◆ **Exercise brief**
Write out the listing below without alteration, omitting its pictures.

- - - -

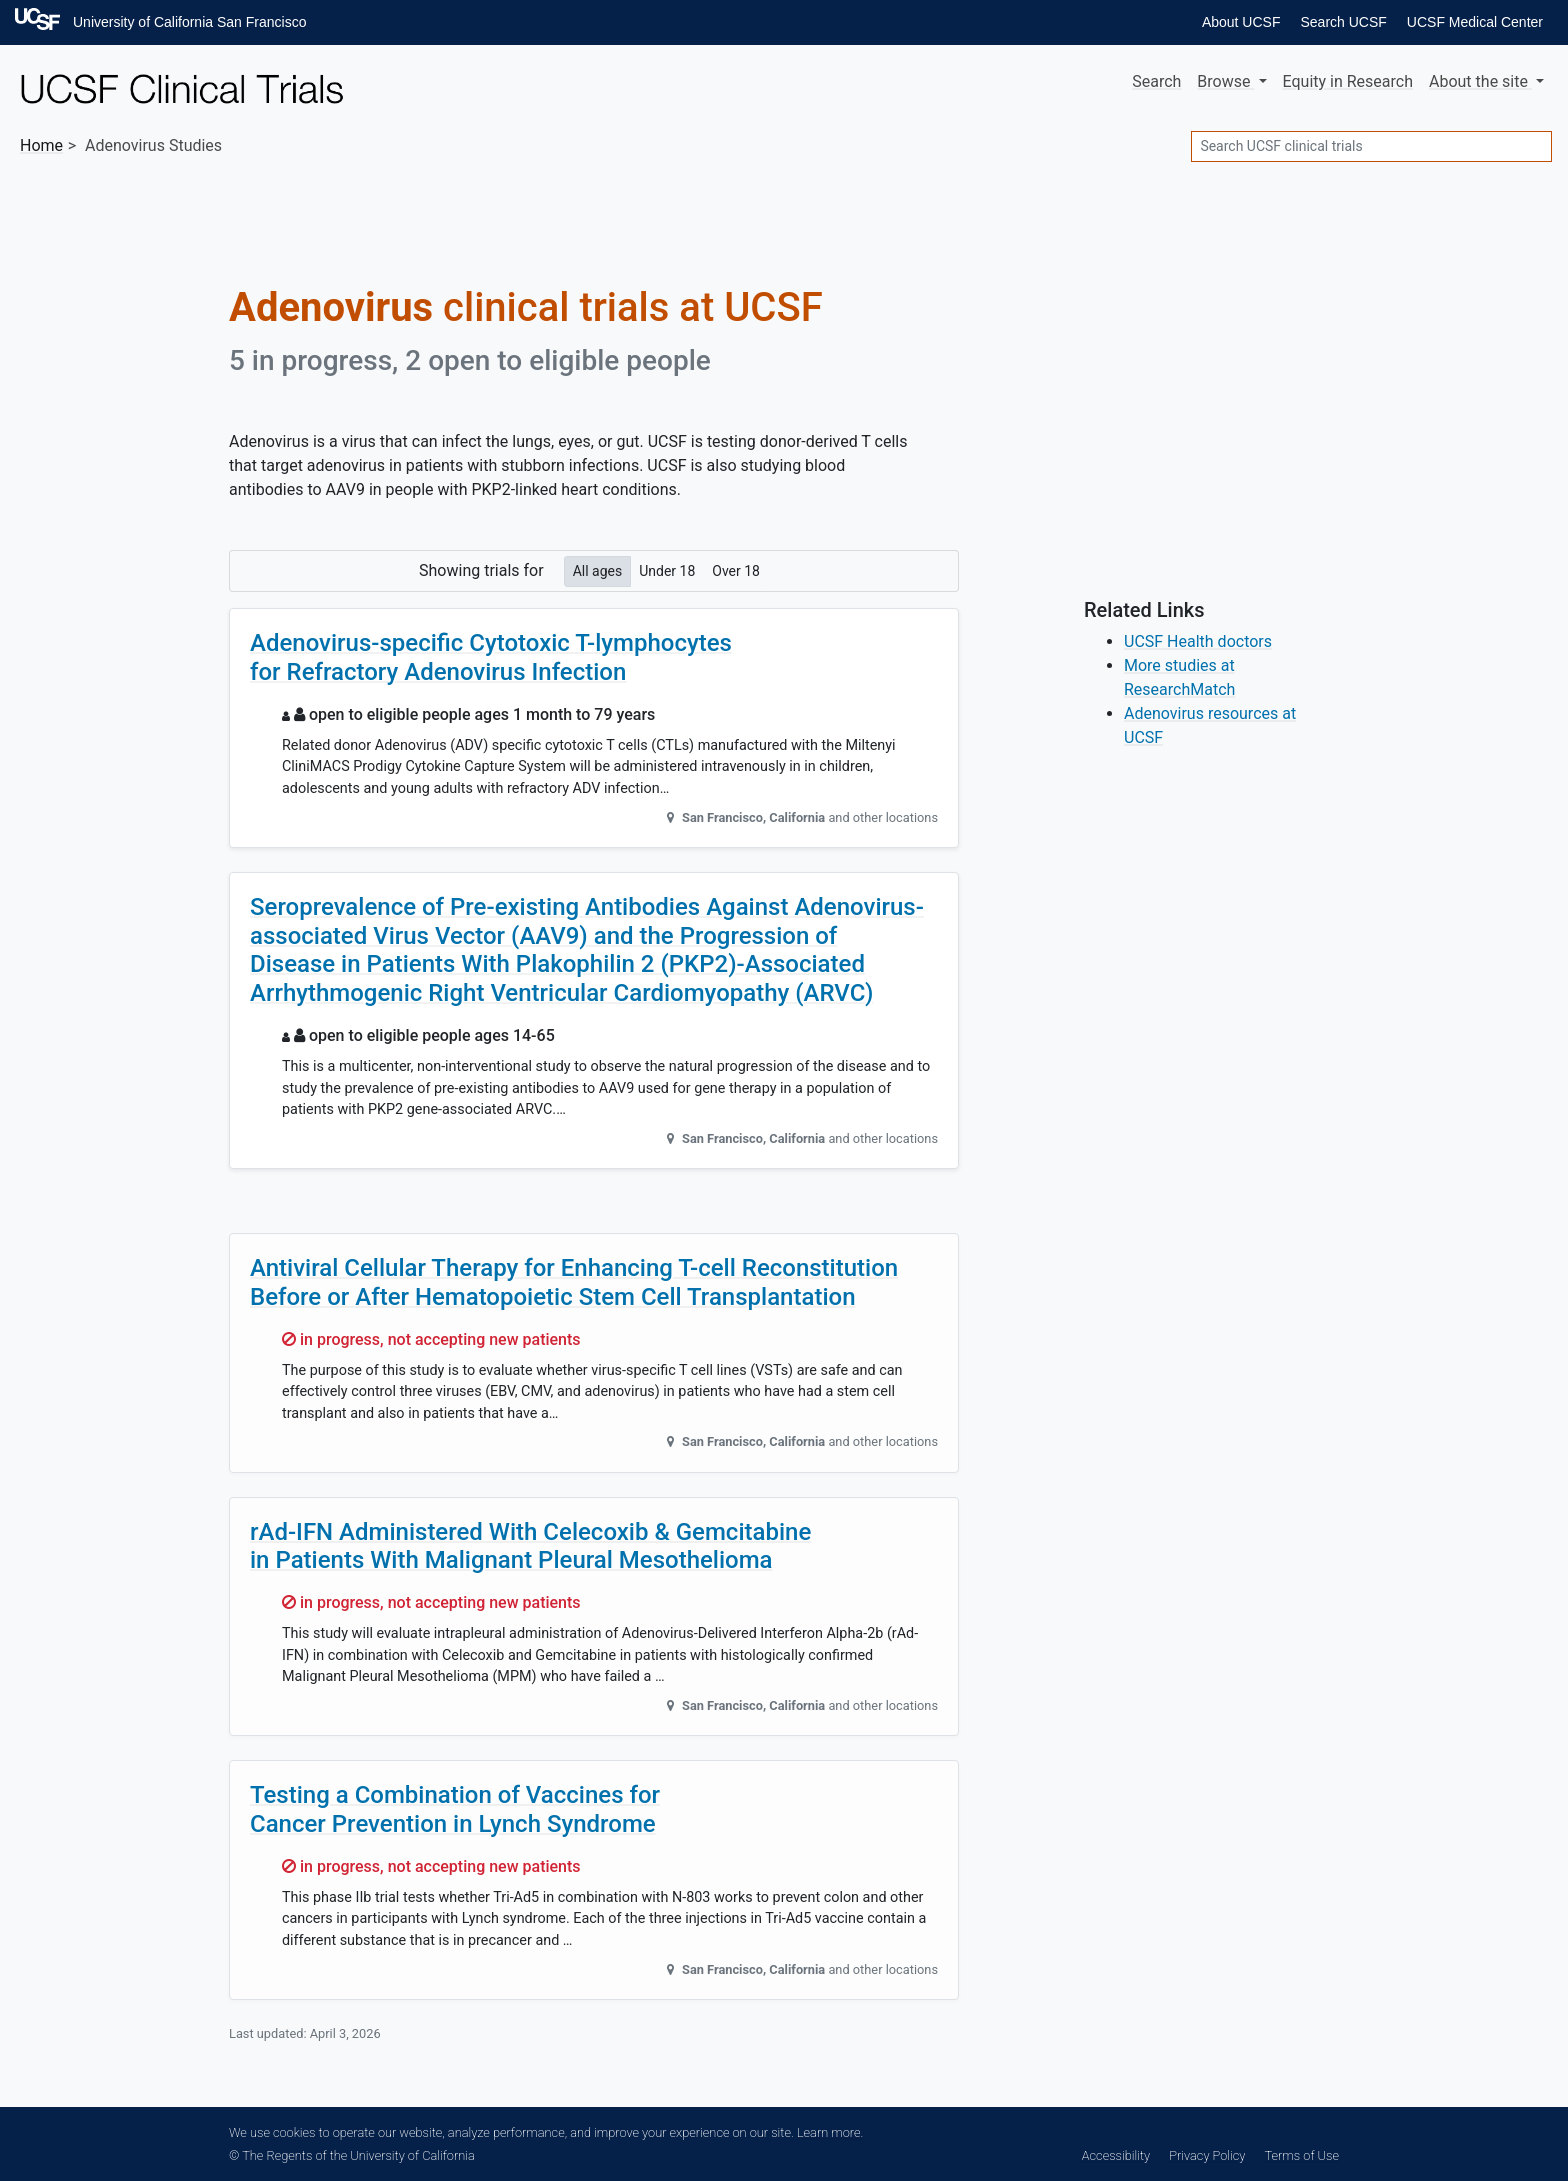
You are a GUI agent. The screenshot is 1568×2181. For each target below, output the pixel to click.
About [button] (1480, 81)
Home (41, 145)
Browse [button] (1225, 81)
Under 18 (667, 570)
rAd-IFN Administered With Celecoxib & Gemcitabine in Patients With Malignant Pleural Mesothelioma (530, 1546)
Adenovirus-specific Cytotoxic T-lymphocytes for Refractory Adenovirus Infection (491, 657)
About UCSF (1241, 22)
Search (1156, 81)
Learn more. (830, 2132)
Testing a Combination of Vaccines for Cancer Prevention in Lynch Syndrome (455, 1809)
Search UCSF (1343, 22)
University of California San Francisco (189, 22)
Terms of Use (1302, 2155)
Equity (1348, 81)
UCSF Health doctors (1198, 641)
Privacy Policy (1207, 2155)
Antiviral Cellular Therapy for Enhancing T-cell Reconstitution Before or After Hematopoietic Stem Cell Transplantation (574, 1282)
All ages (598, 570)
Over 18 (736, 570)
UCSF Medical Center (1475, 22)
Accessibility (1116, 2155)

- - - -

◆ **Finished task**
You are a GUI agent. The screenshot is 1568×2181. For each target below, output the pixel to click.
About [button] (1480, 81)
Home (41, 145)
Browse [button] (1225, 81)
Under 18 (667, 570)
rAd-IFN Administered With Celecoxib & Gemcitabine in Patients With Malignant Pleural Mesothelioma (530, 1546)
Adenovirus-specific Cytotoxic T-lymphocytes for Refractory Adenovirus Infection (491, 657)
About UCSF (1241, 22)
Search (1156, 81)
Learn more. (830, 2132)
Testing a Combination of Vaccines for Cancer Prevention in Lynch Syndrome (455, 1809)
Search UCSF (1343, 22)
University of California San Francisco (189, 22)
Terms of Use (1302, 2155)
Equity (1348, 81)
UCSF Health doctors (1198, 641)
Privacy Policy (1207, 2155)
Antiviral Cellular Therapy for Enhancing T-cell Reconstitution Before or After Hematopoietic Stem Cell Transplantation (574, 1282)
All ages (598, 570)
Over 18 (736, 570)
UCSF Medical Center (1475, 22)
Accessibility (1116, 2155)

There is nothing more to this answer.